Initially, planes were built under a French license. French ways of organizing work were also used. The first own construction of the plant was the SP-1 sport aircraft, whose leading constructor was engineer Piotr Tułacz. The aircraft was built and flown in July 1926.
In December 1926, another sports plane was created, this time under the direction of engineer Ryszard Bartel. The aircraft was designated BM-2. The plane proved to be better than its predecessor. Already in 1927, an improved school aircraft marked BM-4 was created. The plant received an order for its serial production and in 1928, made 22 machines. Bartel BM-4 planes were created in several engine versions. Also in 1928, the BM-5 was created, also intended for training. It was mass-produced in 1929-1930.
The BM-2 made its first flight on 1926-12-07, after half a year of construction. The aircraft proved successful and it was planned to launch its serial production. Ultimately, production was not undertaken.
The construction of the BM-4 prototype began in March 1927. The plane had identical wings as the Bartel BM-2. In addition, the upper and lower wings are interchangeable. Many components and materials have also been unified.
The Bartel BM-4 aircraft made its first flight on 1927-12-20. The pilot was Edmund Hołodyński, who was the factory pilot of WWS "Airplane".
The BM-4 turned out to be better than the BM-2 and much better than the Hanriot H-28, which was produced in WWS "Airplane". The BM-4 was stable, controlled and correct in flight. The plane did not tend to easily get into the corkscrew. In March 1927, the BM-4 aircraft was presented at Mokotów Airport. The aircraft underwent tests conducted by the Department of Aviation Commission and the Institute of Aviation Technical Research. Finally, the BM-4 was approved as an advanced training aircraft in the Polish Army.
The Bartel BM-4 airplane was equipped with a 85 HP "Walter" star engine. Such a plane was donated by the Polish Government, King of Afghanistan - Aman-Ullach, during his visit to Poland in 1928.

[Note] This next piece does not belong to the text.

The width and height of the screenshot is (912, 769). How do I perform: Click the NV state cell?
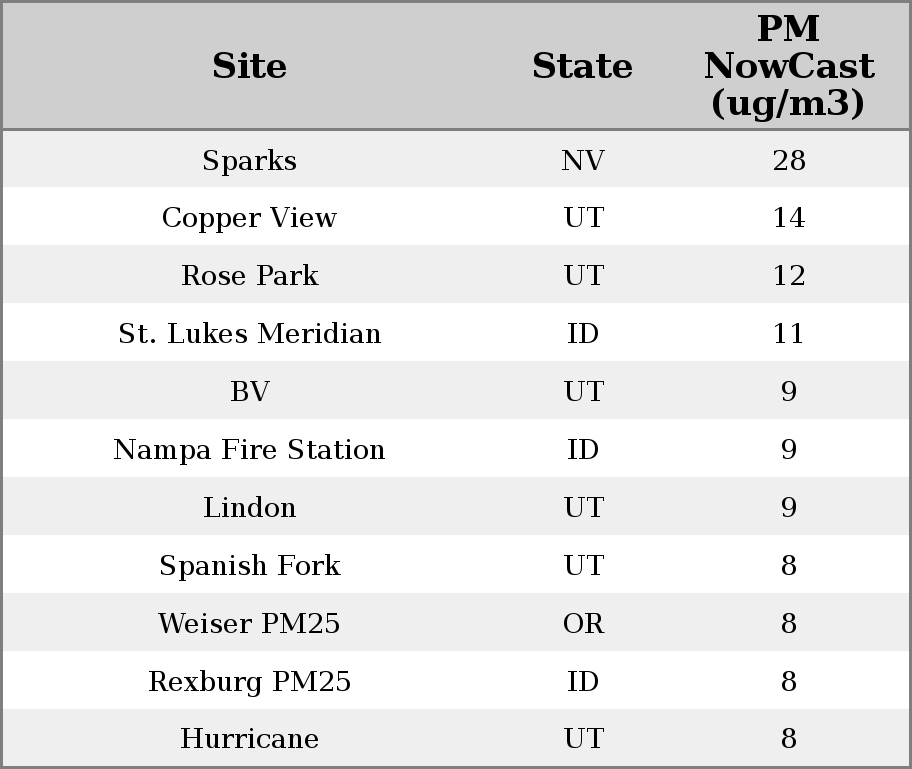point(582,161)
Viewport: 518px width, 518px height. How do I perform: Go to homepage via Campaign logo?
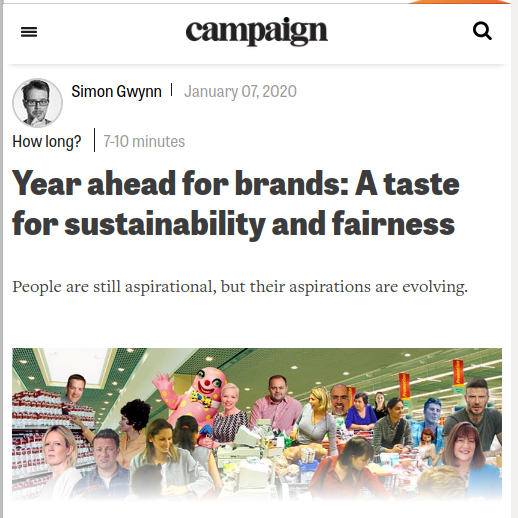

Due to the large number of "Le Rhone" rotary engines available, 80hp, the Polish Army ordered 22 Bartel BM-4 planes with these engines. The BM-4a prototype with the "Le Rhone" engine made its first flight on 04-27-1928. The aircraft was accepted into service on 06-20-1928. The planes were directed to military schools and later to Aeroclubs.
Other versions Bartel BM-4
Other versions Bartel BM-4 to:
BM-4c with engine engineer W. Zalewski "Avia WZ-7", 80 HP.
BM-4e also with the Polish engine engineer F. Peter "Peterlot", with 85 hp.
BM-4f also with the Polish engine of Nowkuński engineer "G-594 Czarny Piotruś", with 100 HP. The aircraft was built in 1930 in PZL Warsaw.
BM-4g with Gipsy engine, 105 HP. The aircraft was built in 1931 in the LOT Polish Airlines workshop.
BM-4h with a Walter-Junior engine, 100 HP. The aircraft was built in 1931, and produced serially at the PWS plant in Biała Podlaska.
The Bartel BM-5 aircraft is a modernized Bartel BM-4 aircraft. The BM-5 aircraft was built in versions a / b / c. The BM-4 and BM-5 aircraft delivered to the Army served in schools in Bydgoszcz and Dęblin as well as in the Naval Aviation in Puck.
In March 1930, another aircraft marked BM-6 was created, but its production was no longer started.
About 20 aircraft were built monthly at WWS "Airplane" plant. A maximum of 35 machines could be built in a month. After the WWS factory fire, a dozen or so planes were built outside of Poznań. In total, approximately 75 Bartel BM-4 aircraft of all versions were built.